News & Insights

22/08/2018

Communicating when your audience isn’t listeningby Paul Cheal


© AdobeStock /momius 

The latest ME Bank Financial Comfort Report https://www.mebank.com.au/news/household-financial-comfort-report/ has reinforced that the majority of Australian households are feeling financial discomfort.

It is a troubling indicator, that after 27 years of uninterrupted economic growth, Australian households are feeling strapped for cash and are increasingly dipping into savings to get by.

Last month, I presented at the AIST Member Experience Ideas Exchange http://www.aist.asn.au/ideas-exchange-member-experience/2018-presentations.aspx  on how Super Funds need to tailor their communication in this environment where many members are feeling worse off and are switching off.

I framed this discussion on creating effective communications within three core concepts:
  • Be innovative: give your audience, your members, something new or different.
  • Be inspiring: Engage members by being memorable, passionate, inspiring and authentic.
  • Be integrated: Consider all touch points you have with members and then use a range of channels to maximise and personalise your interaction with the member.
As my colleague Guy McKanna wrote in our last blog post – Put the R back in PR http://www.honner.com.au/news-and-insights/news/putting-the-r(s)-back-in-pr – when it comes to corporate communications it is important we are consumer-centric and tap into what drives us individually in terms of hopes, dreams, desires and wants.

This is especially important for Superannuation funds where a key issue remains member engagement.

For the vast majority of individuals, superannuation is in the distant future, it is vague and many don’t necessarily see the benefit of being engaged today for an outcome two, three or four decades away.

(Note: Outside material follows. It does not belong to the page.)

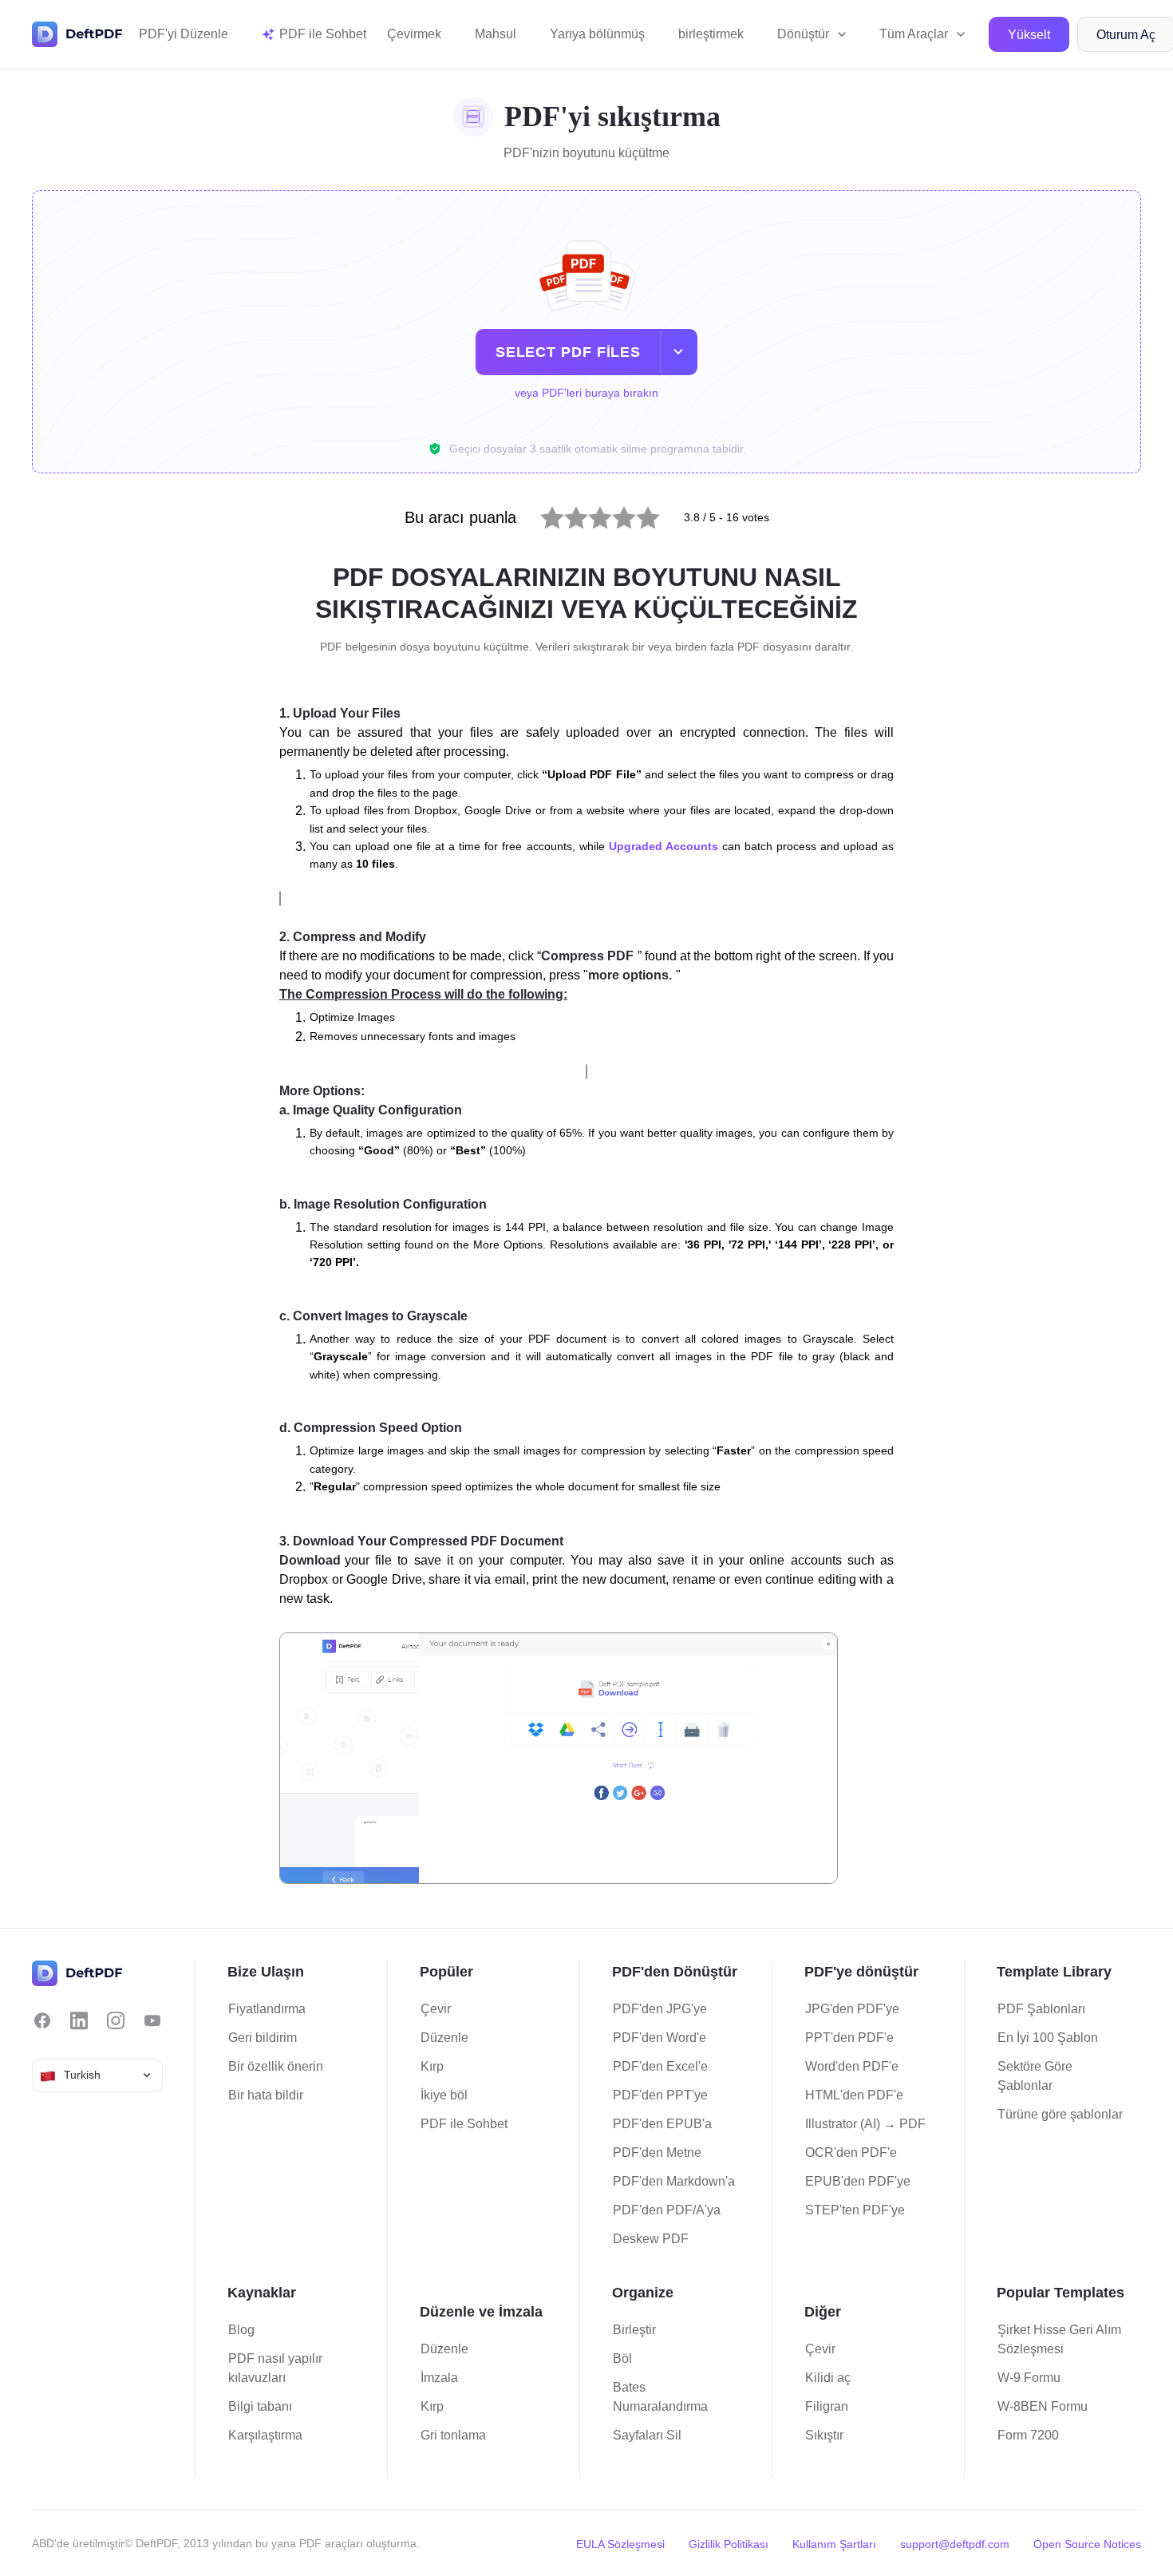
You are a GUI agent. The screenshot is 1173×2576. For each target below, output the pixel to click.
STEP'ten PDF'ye (855, 2210)
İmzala (439, 2377)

From a communications perspective, the key challenge with Superannuation is that it seems so big and difficult that it gets placed in the too hard basket and left for another day.

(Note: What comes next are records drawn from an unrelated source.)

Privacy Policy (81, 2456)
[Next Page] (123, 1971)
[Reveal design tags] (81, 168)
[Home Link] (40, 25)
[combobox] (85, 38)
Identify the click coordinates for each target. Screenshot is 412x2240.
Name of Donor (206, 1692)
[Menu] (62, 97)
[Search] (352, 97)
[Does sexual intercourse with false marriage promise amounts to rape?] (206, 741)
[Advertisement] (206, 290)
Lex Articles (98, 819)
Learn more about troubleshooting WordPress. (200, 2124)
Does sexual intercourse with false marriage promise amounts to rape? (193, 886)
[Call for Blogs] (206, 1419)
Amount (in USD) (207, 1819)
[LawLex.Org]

And the problem for us as communicators is that research shows, if we bombard people with messages on issues that are too large to surmount, they will inadvertently or subconsciously down play, tune out or shut down and will not be receptive to what we are saying.

I compare the issue of engagement in Superannuation to the hot topic of recent times – climate change. At one end of the spectrum there are those that are passionate about the harm global warming is doing to the planet; at the other end of the spectrum there are climate deniers. Somewhere in between is the vast (silent) majority who broadly ignore or shut out the issue as they think it is too big an issue that “I can’t do anything about”.

Superannuation in many ways is quite similar. People don’t think engagement in the issue today will make a difference so they just switch off and ignore. However, findings in the recently released interim report into Superannuation by the Productivity Commission http://www.pc.gov.au/inquiries/current/superannuation/assessment/draft showed that engagement and choice does matter.

So, it is important that communications cut through this disengagement because the reality is if, as the ME research showed, members are experiencing financial discomfort, if they are struggling with financial literacy, if they are less trusting; then they need to educate themselves so they are better equipped to manage the long term concept of super (and investing).